**STORED ROWS**:
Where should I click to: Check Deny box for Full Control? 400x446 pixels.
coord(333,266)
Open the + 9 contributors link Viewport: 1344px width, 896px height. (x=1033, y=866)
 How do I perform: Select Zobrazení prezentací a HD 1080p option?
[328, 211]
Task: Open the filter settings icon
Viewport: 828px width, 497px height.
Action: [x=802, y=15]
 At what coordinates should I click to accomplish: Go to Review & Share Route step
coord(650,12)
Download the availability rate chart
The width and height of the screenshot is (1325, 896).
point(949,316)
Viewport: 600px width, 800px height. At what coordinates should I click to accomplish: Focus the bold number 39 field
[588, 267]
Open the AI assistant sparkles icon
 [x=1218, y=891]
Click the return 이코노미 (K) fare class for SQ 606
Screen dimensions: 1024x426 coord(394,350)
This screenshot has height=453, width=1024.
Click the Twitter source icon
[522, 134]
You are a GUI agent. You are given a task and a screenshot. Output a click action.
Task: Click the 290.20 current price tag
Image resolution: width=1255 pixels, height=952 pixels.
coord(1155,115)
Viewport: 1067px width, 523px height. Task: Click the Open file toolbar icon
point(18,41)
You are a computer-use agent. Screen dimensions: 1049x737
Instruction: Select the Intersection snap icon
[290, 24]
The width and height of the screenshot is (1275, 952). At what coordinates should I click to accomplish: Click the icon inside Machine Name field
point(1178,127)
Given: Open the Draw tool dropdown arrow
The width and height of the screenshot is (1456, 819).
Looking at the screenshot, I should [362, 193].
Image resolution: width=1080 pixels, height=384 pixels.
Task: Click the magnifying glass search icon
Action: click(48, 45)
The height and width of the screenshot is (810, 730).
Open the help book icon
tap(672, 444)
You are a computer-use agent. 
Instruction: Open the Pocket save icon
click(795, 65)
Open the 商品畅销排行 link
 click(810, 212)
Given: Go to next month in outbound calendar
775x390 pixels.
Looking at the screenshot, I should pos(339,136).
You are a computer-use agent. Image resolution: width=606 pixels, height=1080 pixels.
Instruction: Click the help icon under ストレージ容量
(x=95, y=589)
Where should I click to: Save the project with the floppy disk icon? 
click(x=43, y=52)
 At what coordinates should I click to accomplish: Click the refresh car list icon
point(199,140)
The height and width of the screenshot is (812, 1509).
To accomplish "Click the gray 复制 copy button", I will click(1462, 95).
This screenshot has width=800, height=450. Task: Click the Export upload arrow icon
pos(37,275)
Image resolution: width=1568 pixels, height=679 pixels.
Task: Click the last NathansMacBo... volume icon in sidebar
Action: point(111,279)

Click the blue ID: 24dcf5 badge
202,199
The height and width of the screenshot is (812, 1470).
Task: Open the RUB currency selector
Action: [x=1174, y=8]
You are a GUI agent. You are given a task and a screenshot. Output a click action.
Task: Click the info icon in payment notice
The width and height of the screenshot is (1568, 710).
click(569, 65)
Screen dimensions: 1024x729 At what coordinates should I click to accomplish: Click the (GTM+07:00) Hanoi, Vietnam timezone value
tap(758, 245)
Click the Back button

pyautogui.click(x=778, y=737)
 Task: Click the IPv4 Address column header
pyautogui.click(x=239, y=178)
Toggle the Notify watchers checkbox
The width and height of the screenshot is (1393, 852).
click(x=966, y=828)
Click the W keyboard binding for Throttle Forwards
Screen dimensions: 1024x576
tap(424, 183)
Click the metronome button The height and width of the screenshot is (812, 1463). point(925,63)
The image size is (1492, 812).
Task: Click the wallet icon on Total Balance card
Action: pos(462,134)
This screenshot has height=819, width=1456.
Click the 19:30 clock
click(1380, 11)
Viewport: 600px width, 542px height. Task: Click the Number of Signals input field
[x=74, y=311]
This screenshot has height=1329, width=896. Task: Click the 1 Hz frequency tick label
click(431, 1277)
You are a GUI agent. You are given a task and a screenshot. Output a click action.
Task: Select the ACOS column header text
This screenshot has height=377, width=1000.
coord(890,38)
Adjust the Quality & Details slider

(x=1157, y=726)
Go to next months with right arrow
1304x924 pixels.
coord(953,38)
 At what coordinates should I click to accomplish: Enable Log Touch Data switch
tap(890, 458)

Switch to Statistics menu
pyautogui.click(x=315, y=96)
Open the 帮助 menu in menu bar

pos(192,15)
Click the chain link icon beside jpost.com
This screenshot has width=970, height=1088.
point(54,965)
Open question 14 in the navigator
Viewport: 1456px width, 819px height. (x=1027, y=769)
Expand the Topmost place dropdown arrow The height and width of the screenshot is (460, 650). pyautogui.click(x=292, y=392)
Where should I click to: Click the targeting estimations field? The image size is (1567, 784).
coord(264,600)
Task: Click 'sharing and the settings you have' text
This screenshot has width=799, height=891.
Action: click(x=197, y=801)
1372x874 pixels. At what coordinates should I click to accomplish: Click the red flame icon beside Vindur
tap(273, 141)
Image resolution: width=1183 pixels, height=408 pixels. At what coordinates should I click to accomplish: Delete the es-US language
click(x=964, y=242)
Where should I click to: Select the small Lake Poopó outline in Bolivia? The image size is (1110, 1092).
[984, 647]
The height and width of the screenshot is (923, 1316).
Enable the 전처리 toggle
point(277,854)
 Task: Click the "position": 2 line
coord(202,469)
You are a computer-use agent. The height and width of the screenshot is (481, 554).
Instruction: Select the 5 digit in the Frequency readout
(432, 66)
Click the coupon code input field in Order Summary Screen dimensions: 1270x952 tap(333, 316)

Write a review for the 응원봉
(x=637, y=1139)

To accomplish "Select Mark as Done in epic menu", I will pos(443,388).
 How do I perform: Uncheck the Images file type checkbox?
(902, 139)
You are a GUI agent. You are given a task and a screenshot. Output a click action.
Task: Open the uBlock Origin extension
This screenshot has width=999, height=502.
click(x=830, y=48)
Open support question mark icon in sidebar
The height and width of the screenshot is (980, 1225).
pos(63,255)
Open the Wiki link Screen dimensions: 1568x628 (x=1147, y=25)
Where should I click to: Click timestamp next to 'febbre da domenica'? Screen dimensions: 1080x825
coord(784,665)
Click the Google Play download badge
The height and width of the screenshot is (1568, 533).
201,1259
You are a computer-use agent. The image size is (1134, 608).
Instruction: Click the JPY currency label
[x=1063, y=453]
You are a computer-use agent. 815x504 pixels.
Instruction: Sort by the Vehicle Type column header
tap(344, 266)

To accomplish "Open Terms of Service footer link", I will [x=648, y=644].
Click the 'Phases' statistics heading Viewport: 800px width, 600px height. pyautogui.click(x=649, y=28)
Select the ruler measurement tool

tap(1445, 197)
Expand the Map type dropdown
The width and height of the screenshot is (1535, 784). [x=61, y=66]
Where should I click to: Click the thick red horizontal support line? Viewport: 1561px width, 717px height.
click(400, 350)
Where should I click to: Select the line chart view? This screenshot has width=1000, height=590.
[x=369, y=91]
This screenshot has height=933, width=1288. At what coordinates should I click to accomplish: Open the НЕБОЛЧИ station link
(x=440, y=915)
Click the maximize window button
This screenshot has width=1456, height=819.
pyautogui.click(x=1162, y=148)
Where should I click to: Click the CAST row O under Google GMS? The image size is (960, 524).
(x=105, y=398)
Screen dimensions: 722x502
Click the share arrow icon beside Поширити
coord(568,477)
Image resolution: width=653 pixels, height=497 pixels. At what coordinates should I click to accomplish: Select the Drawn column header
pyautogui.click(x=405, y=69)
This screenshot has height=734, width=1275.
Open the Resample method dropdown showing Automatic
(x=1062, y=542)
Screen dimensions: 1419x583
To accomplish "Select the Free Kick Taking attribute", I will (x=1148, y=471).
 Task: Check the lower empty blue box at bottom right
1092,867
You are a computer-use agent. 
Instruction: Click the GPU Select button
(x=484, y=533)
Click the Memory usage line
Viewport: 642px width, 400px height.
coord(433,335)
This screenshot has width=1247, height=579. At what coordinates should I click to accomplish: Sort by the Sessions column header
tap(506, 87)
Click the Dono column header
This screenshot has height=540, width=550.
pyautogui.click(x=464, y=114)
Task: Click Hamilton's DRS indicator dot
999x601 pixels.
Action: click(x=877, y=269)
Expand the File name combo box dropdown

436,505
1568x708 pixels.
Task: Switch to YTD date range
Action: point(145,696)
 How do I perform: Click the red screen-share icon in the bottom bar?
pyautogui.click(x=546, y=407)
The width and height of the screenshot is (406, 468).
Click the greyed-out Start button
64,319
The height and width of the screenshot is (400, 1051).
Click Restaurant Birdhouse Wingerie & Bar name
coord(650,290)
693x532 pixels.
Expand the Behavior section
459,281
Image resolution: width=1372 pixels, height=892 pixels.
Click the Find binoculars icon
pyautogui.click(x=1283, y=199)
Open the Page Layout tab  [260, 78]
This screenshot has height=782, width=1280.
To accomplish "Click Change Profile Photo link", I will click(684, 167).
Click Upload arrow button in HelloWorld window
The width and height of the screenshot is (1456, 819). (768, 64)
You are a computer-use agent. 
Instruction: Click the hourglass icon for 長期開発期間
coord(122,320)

**WHAT THE EXERCISE ASKS**: Render the lines of the data between the line containing "Click the 'Phases'" and the line containing "[x=369, y=91]", inclusive, as a Markdown table with the columns Row and Text, numbering each line and omitting blank lines.

**FINISHED EXERCISE**:
| Row | Text |
|---|---|
| 1 | Click the 'Phases' statistics heading Viewport: 800px width, 600px height. pyautogui.click(x=649, y=28) |
| 2 | Select the ruler measurement tool |
| 3 | tap(1445, 197) |
| 4 | Expand the Map type dropdown |
| 5 | The width and height of the screenshot is (1535, 784). [x=61, y=66] |
| 6 | Where should I click to: Click the thick red horizontal support line? Viewport: 1561px width, 717px height. |
| 7 | click(400, 350) |
| 8 | Where should I click to: Select the line chart view? This screenshot has width=1000, height=590. |
| 9 | [x=369, y=91] |